§ **Required task**
Rewrite the material below with "agent" swapped for "assistant" wherever it appears, changing nothing else and leaving out the pictures.

- - - -

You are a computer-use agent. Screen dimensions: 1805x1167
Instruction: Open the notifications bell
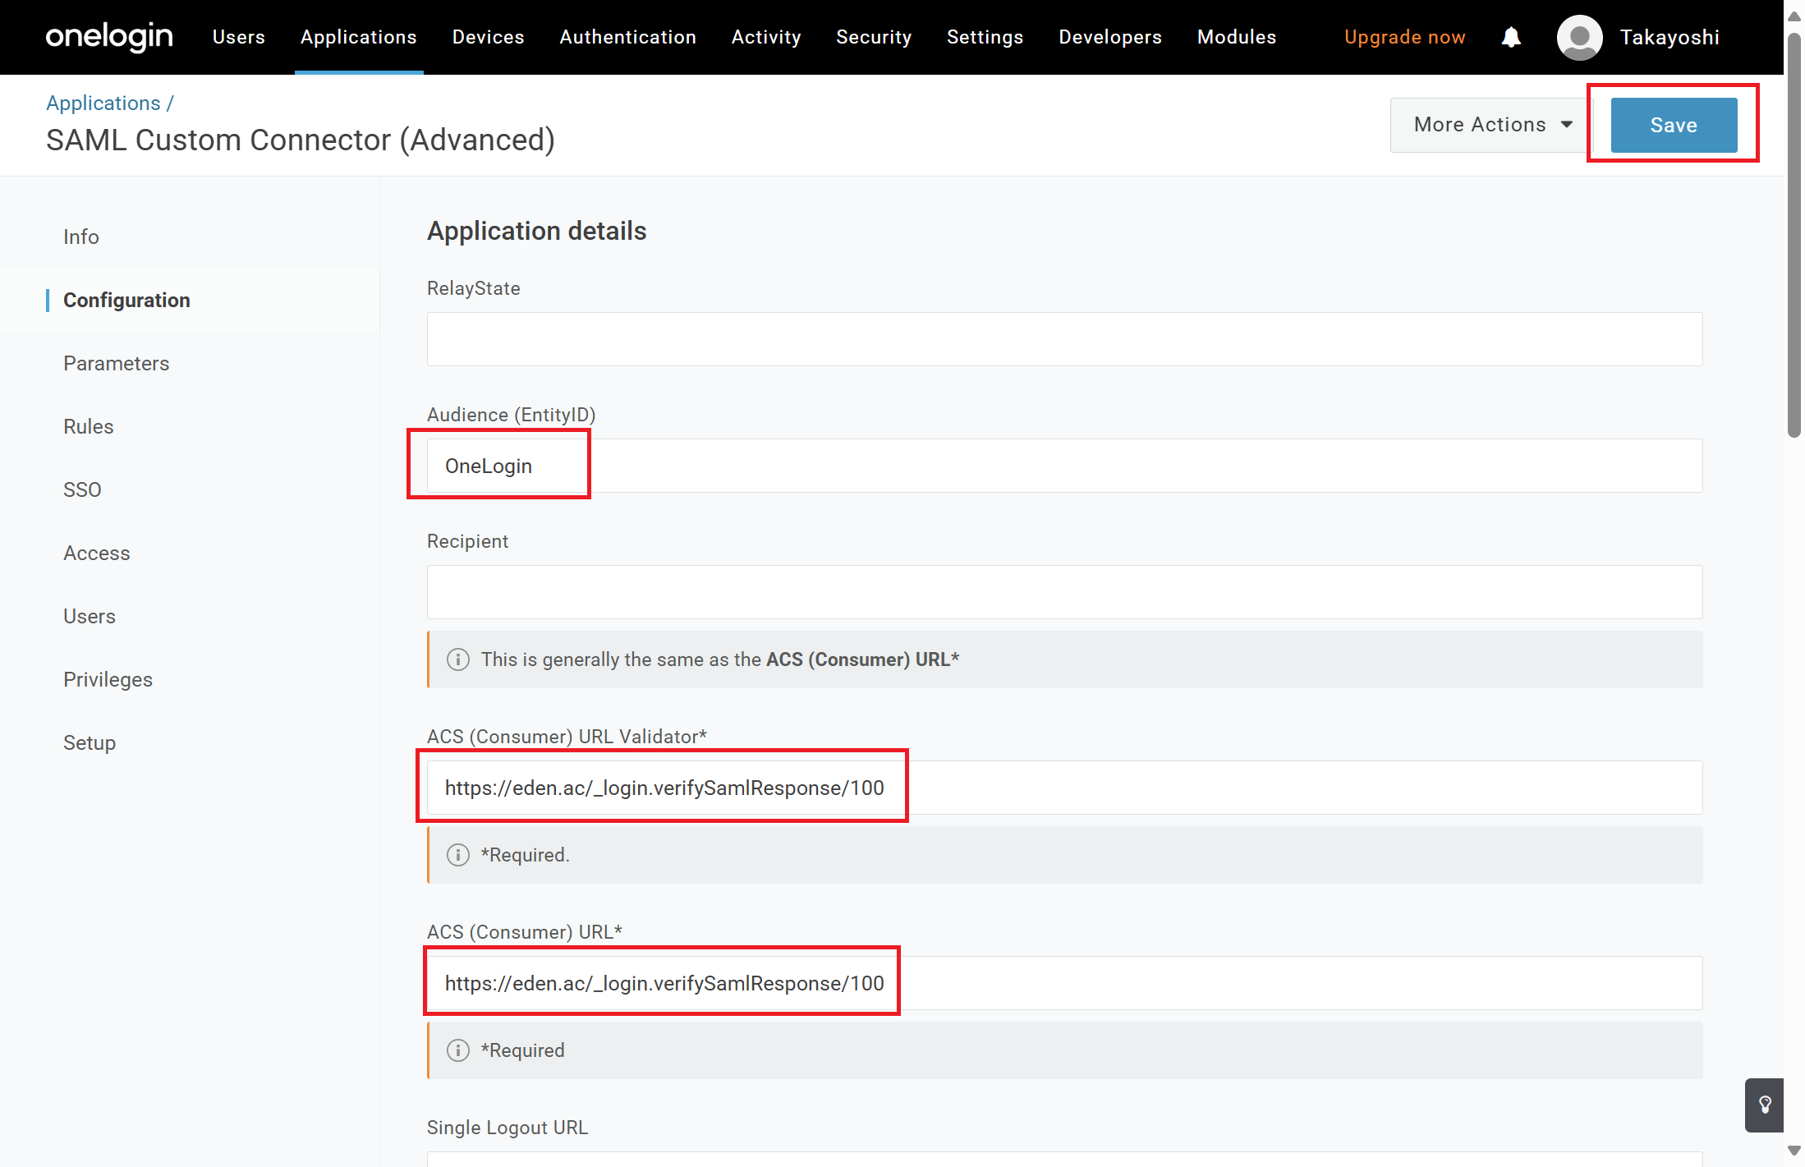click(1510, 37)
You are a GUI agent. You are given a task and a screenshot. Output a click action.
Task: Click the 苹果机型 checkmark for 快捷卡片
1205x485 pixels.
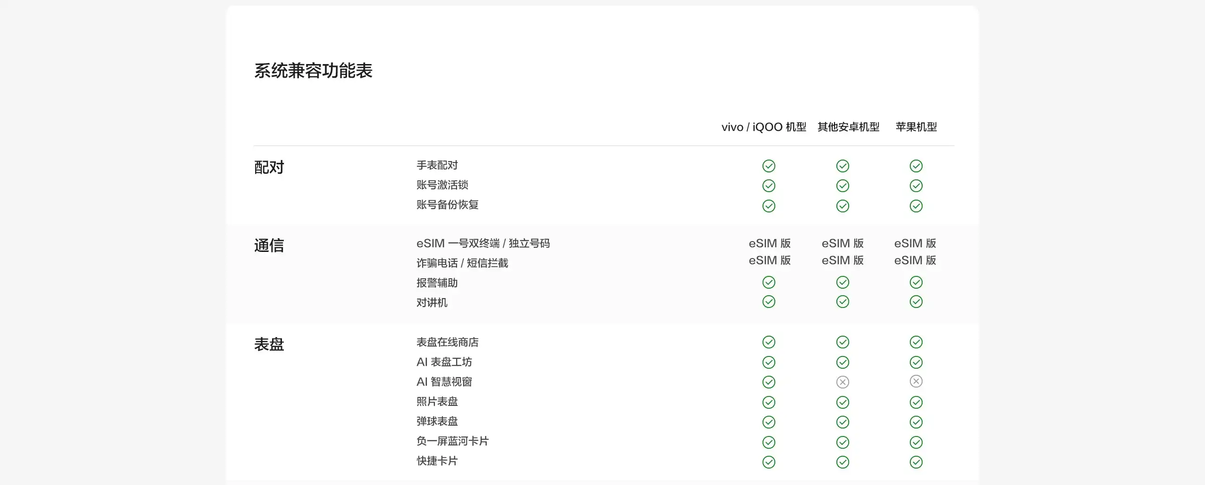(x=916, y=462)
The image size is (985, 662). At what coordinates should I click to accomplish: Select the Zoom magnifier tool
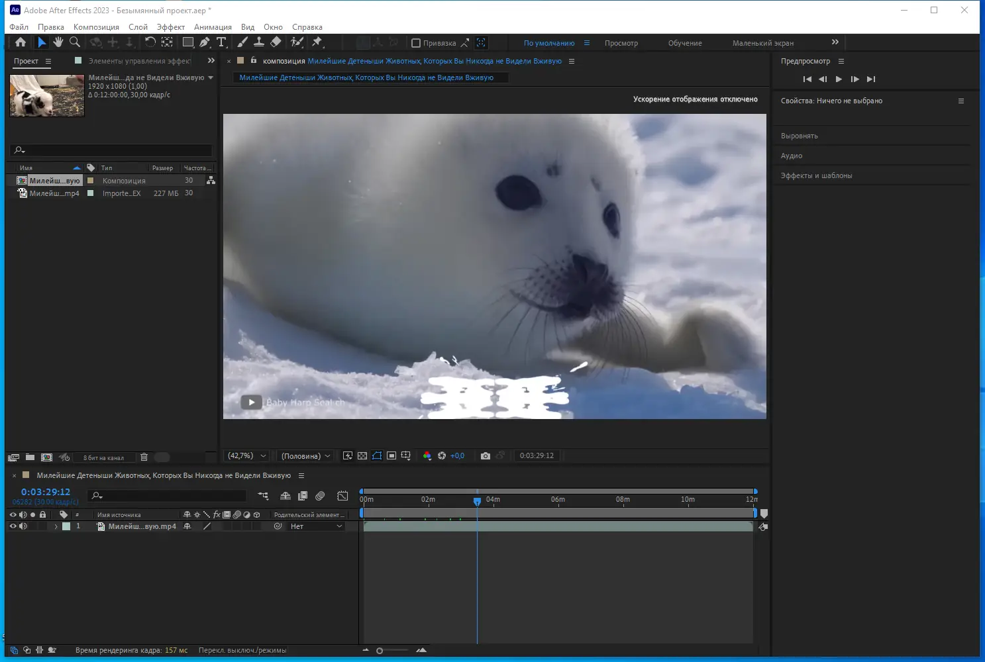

- - - -

§ **Answer for this exercise**
You are a computer-use assistant. Screen dimensions: 1805x1167
Instruction: Open the notifications bell
click(1510, 37)
You are a GUI assistant. You are given a task and a screenshot. Output a click action.
Task: Click the 苹果机型 checkmark for 快捷卡片
1205x485 pixels.
(x=916, y=462)
The image size is (985, 662). At what coordinates should I click to accomplish: Select the Zoom magnifier tool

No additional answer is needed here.